Verilen Metin:

· · ·

EĞİTİM - 22 Nisan 2014 Salı 11:43

Günde 1 saat çalışarak İngilizce öğrenmek mümkün

A
A
A
Günde 1 saat çalışarak İngilizce öğrenmek mümkün

İngilizce eğitimini üç farklı seviyede verdiklerini belirten Ayten Keçeci, İngilizcenin diğer dillere oranla daha kolay olduğunu ve günde 1 saat çalışma ile 6 ayın sonunda herkesin İngilizce öğrenebileceğini ifade etti.

Yabancı dil öğrenme sistemlerinin algılarla ilgili olarak kişiden kişiye göre değiştiğini ve İngilizcenin diğer dillere göre gramer konusunda daha kolay olduğunu belirten Limasollu Naci Öğretim Yayınları Genel Koordinatörü Ayten Keçeci, “Dil öğrenmek kabiliyet gerektiren bir iştir ancak bu demek değildir ki kabiliyeti olmayan insanlar dil öğrenemez. Herkes yabancı dil öğrenebilir ama yabancı dil öğrenme sistemleri algılarla ilgili olarak kişiden kişiye göre değişebilir. İngilizce diğer dillere göre gramer konusunda kolay anlaşılabilen ve diğer dillere oranla daha basit bir dil. Birçok fiil çekiminin tek düze olduğu bir yapı var. Bu anlamda İngilizceyi öğrenmek diğer dilleri öğrenmekten daha kolaydır. Ama kişinin algılama sistemi ile bağlantılı olarak doğru yöntemi seçmesi gerekiyor. Daha sonra ise istikrarlı bir şekilde kendini disipline etmeli. Bu şekilde yaklaşanların yüzde 99’u başarılı oluyor” şeklinde konuştu.

· · ·

Verilen Materyal:
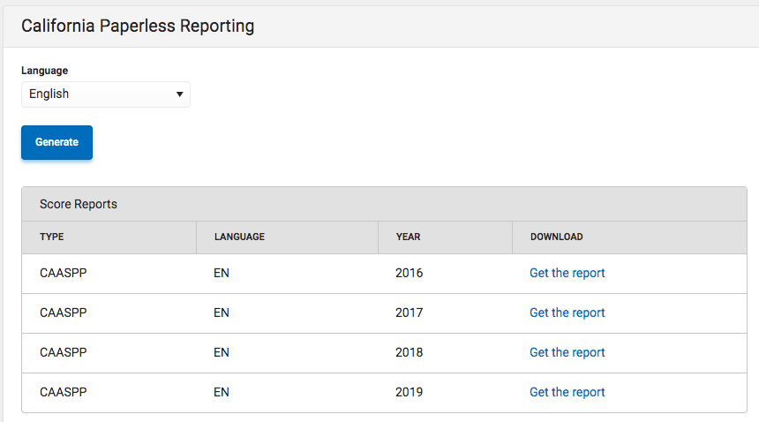Click Get the report for 2019
This screenshot has height=422, width=759.
(x=567, y=392)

· · ·

İngilizce öğrenmeyle ilgili haberi kullanarak şu soruları cevaplayın:
(a) Ayten Keçeci'nin belirttiğine göre İngilizce eğitimi kaç farklı seviyede veriliyor?
(b) Ayten Keçeci'nin görevi nedir?
(c) Keçeci'ye göre doğru yöntemi seçip kendini istikrarla disipline edenlerin yüzde kaçı başarılı oluyor?
Bu materyal başka bir kaynaktan alınmıştır.

Alıştırma Cevabı:
(a) Üç farklı seviyede.
(b) Limasollu Naci Öğretim Yayınları Genel Koordinatörü.
(c) Yüzde 99'u.